Il 2 aprile 2005 nasceva al Cielo San Giovanni Paolo II; il successivo 8 l’ultimo saluto del Mondo al Papa venuto “da un Paese lontano”, con quella S. Messa esequiale, anch’essa destinata a restare nella Storia anche per l’omelia dettata dall’allora Card. Joseph Ratzinger.

L’ allora card. Ratzinger si affidò a parole di speranza, tristezza e gratitudine.

Un “seguimi” che ha caratterizzato tutta la vita di Karol Wojtyla.

“Seguimi” dice il Signore risorto a Pietro, come sua ultima parola a questo discepolo, scelto per pascere le sue pecore.

Un seguimi fatto senza riserve , fino a quel 2 aprile, quando stremato dalla malattia  ma sempre con dignità, ha reso la sua vita nelle mani di Dio.

“Egli ha interpretato per noi il mistero pasquale come mistero della divina misericordia.”

Ricorda il card. Ratzinger , e la meravigliosa enciclica Dives in Misericordia.

Quelle parole di Gesù: “Chi vede me vede il Padre”, che ci ha mostrato il Volto misericordioso di Dio, quelle parole che sono state interpretate da Karol e ci hanno fatto capire il suo abbraccio a quel “Seguimi!”.
********************
§ **Istruzioni operative**
- 1) Secondo il brano su Giovanni Paolo II, a parole di quali sentimenti si affidò il card. Ratzinger? Elencali tutti.
- 2) Estrai dal brano su Giovanni Paolo II la parte che inizia con le parole "Il 2 aprile" e termina dopo "le sue pecore.".
I record non hanno alcun legame con il brano.

§ **Dati registrati**
********************
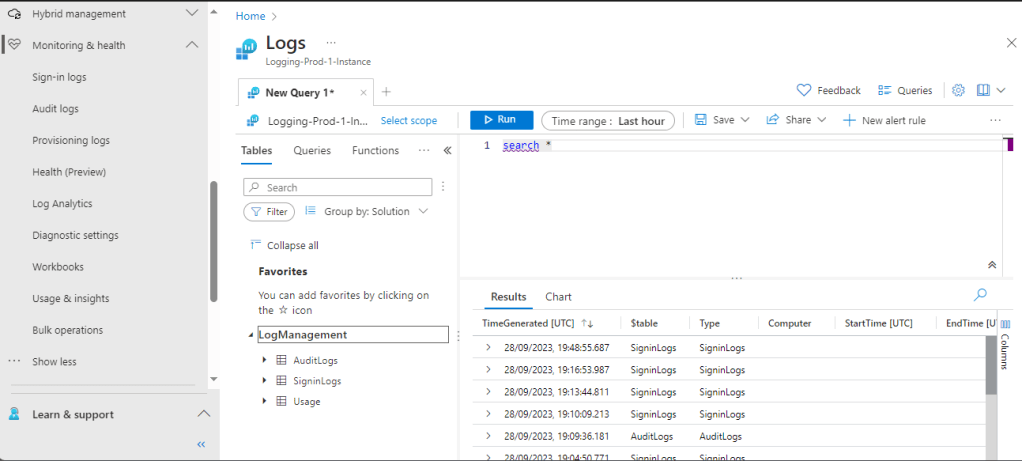
Task: Click the Settings gear icon
Action: (x=958, y=90)
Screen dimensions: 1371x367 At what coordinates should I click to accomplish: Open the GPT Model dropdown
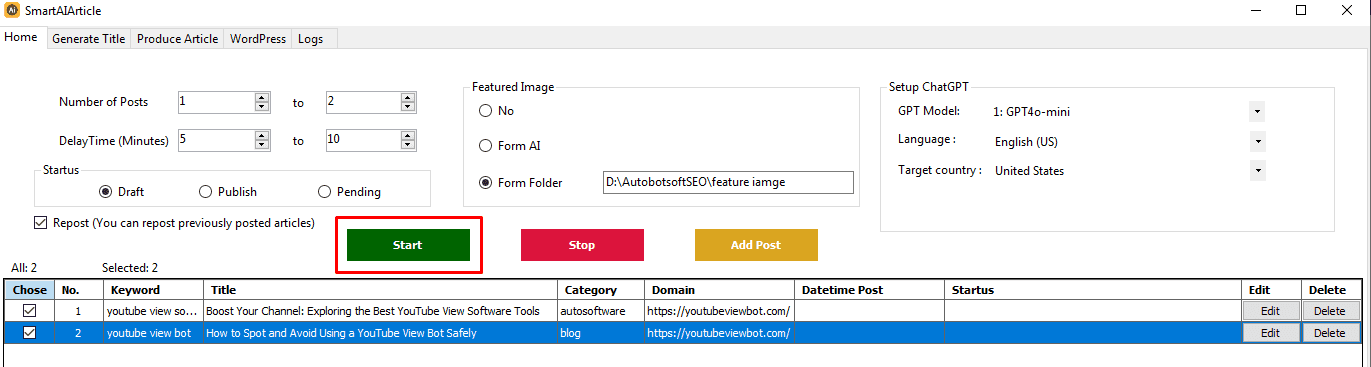[x=1258, y=111]
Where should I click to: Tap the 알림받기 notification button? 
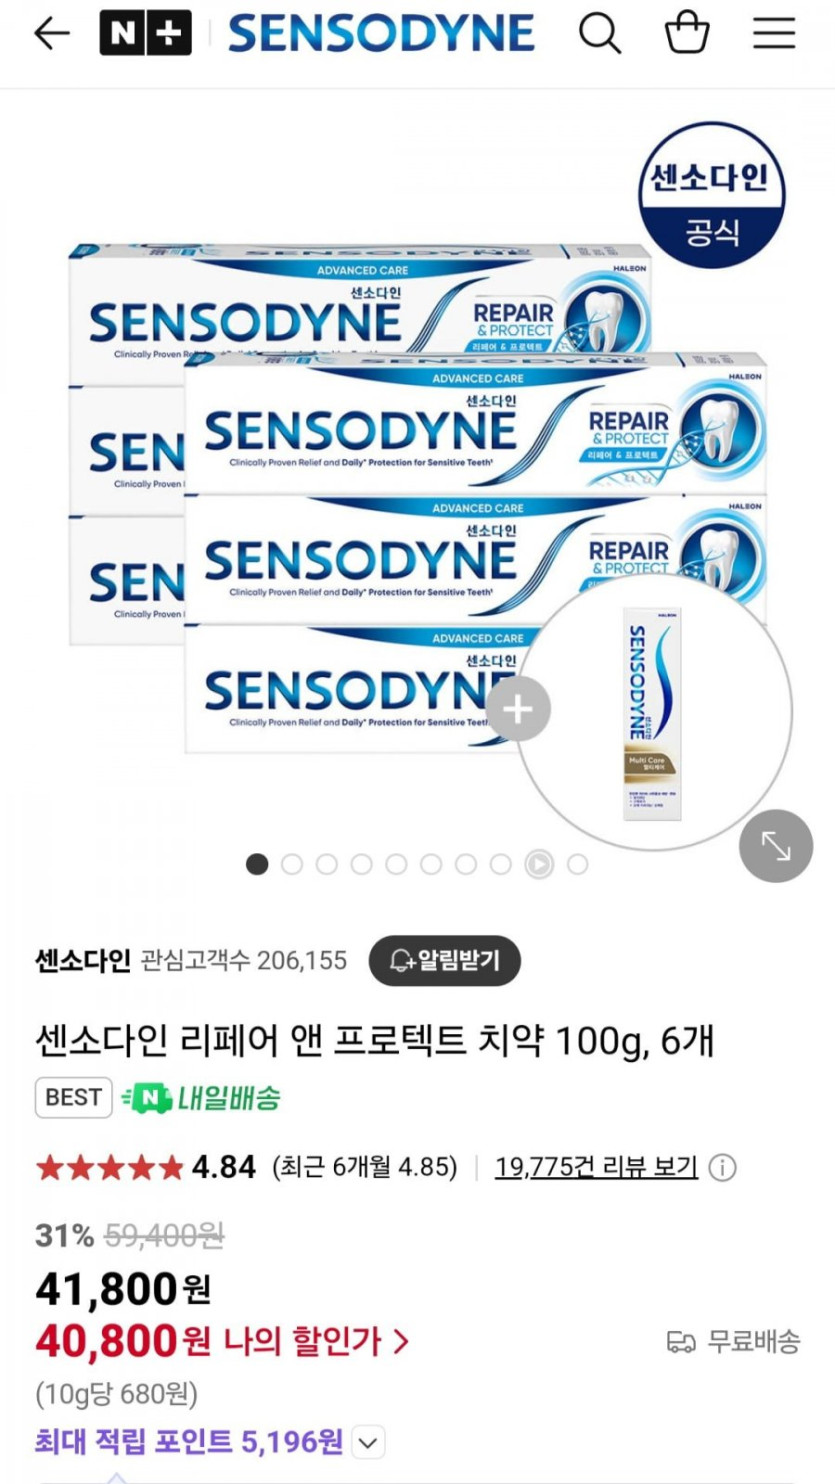tap(444, 961)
********************
§ **Risposte**
- 1) speranza, tristezza, gratitudine

- 2)
Il 2 aprile 2005 nasceva al Cielo San Giovanni Paolo II; il successivo 8 l’ultimo saluto del Mondo al Papa venuto “da un Paese lontano”, con quella S. Messa esequiale, anch’essa destinata a restare nella Storia anche per l’omelia dettata dall’allora Card. Joseph Ratzinger.

L’ allora card. Ratzinger si affidò a parole di speranza, tristezza e gratitudine.

Un “seguimi” che ha caratterizzato tutta la vita di Karol Wojtyla.

“Seguimi” dice il Signore risorto a Pietro, come sua ultima parola a questo discepolo, scelto per pascere le sue pecore.